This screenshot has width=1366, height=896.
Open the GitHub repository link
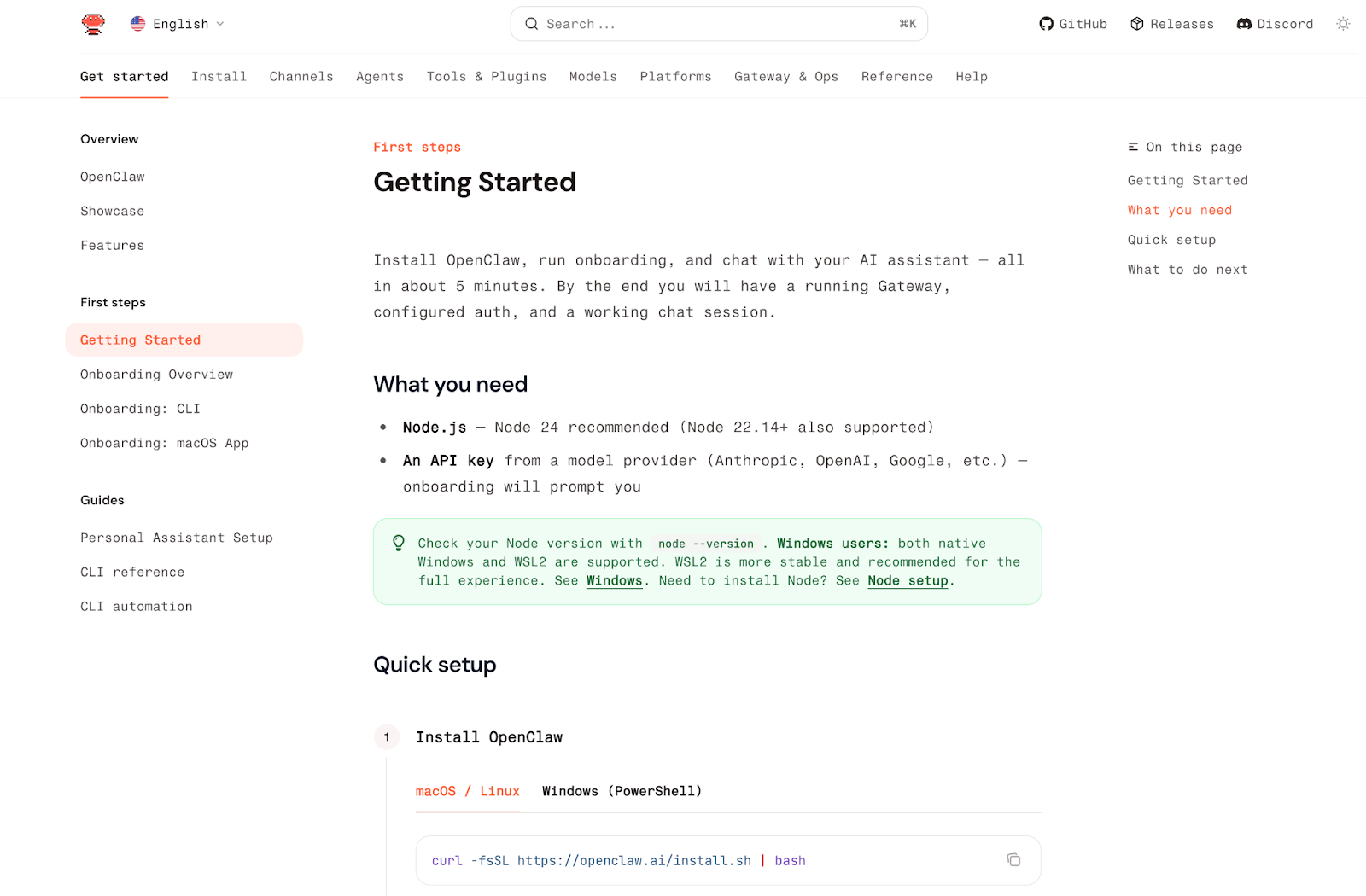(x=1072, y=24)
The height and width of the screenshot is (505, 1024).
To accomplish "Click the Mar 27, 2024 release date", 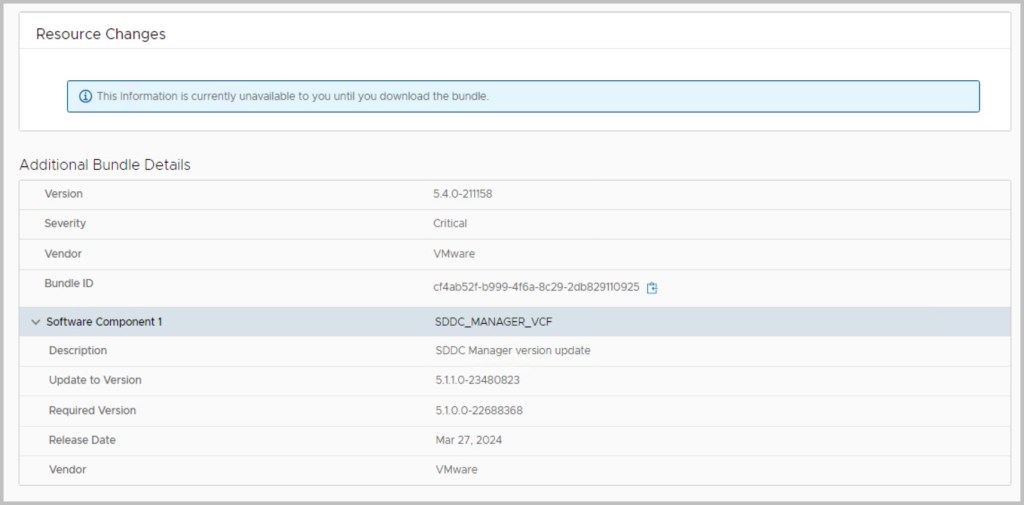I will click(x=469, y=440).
+ + + +
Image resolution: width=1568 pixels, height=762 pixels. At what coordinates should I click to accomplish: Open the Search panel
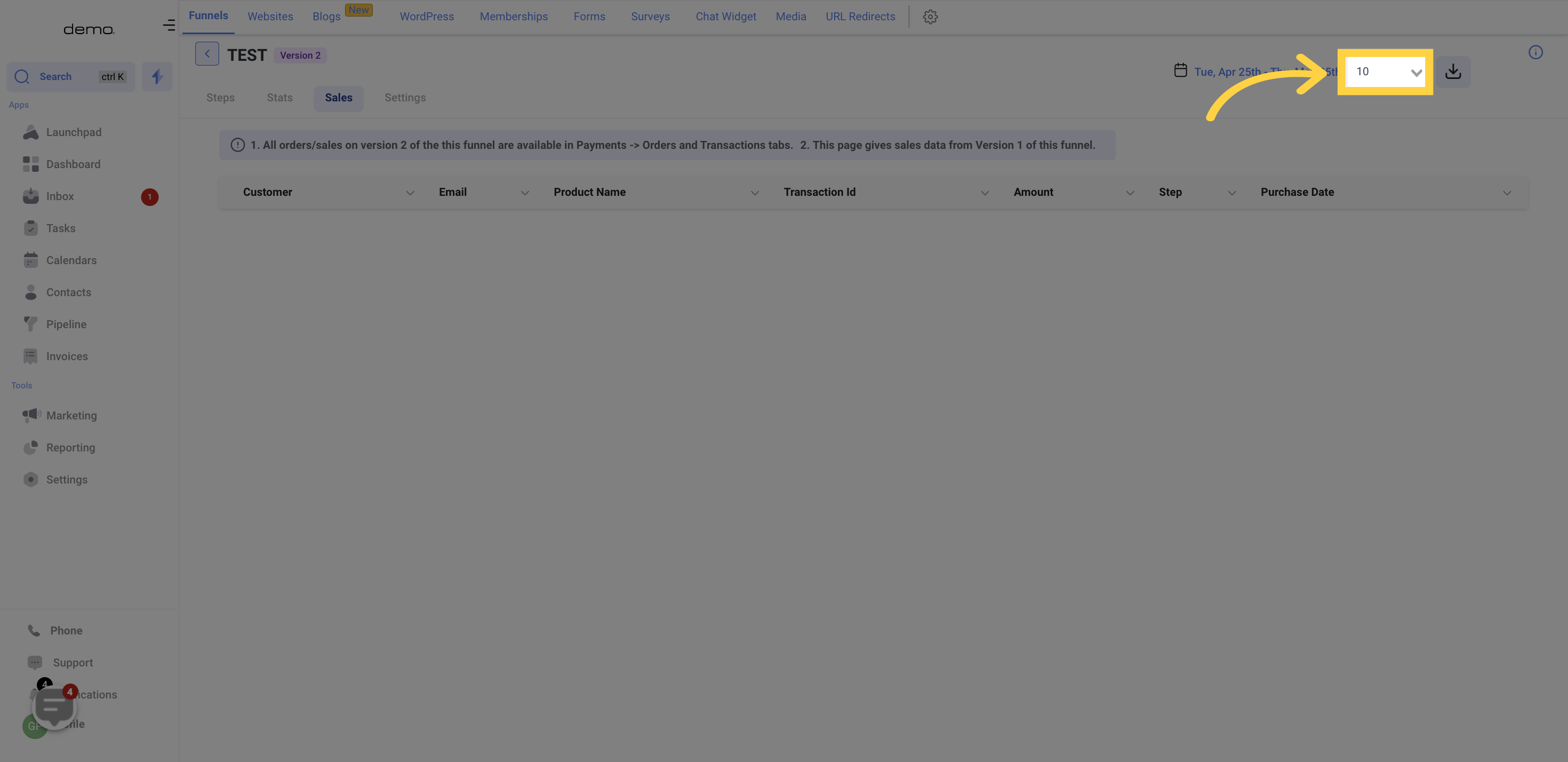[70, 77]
+ + + +
→ 課題設定
上記の記録から、文字列「width」を含む行をすべて抜き出して列挙してください。

→ 問題の解答
This screenshot has width=1366, height=896.
The height and width of the screenshot is (505, 1024).
Image resolution: width=1568 pixels, height=762 pixels. At what coordinates should I click to accomplish: Open the Search panel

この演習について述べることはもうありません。